# [WORK INSTRUCTION]
Only the lines from the one containing "Given: Tick the Update contact info checkbox" through the last line of the data are to be written out, exactly and in full.

Dataset entries
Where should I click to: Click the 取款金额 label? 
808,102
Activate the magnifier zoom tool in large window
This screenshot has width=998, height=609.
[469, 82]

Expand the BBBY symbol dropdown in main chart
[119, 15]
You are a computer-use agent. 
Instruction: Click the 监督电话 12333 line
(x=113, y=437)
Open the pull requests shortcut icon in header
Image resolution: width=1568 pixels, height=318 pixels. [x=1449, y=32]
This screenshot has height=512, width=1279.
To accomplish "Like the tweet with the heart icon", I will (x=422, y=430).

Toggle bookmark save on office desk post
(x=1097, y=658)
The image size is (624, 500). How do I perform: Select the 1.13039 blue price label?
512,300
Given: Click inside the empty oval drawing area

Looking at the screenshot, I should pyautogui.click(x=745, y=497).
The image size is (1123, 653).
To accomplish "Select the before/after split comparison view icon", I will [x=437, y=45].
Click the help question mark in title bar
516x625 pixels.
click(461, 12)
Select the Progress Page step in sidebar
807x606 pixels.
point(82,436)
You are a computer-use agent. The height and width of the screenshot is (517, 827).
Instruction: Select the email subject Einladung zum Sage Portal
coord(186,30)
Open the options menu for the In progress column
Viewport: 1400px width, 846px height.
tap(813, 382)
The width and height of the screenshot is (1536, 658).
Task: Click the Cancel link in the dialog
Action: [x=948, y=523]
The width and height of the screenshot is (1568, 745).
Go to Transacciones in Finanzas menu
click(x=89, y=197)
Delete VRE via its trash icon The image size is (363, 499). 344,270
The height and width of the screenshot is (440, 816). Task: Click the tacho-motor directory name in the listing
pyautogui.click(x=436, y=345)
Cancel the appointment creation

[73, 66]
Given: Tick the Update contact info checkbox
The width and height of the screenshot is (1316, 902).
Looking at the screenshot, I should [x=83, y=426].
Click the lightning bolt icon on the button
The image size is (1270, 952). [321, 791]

# [RESPONSE]
Given: Tick the Update contact info checkbox
The width and height of the screenshot is (1316, 902).
Looking at the screenshot, I should [x=83, y=426].
Click the lightning bolt icon on the button
The image size is (1270, 952). [321, 791]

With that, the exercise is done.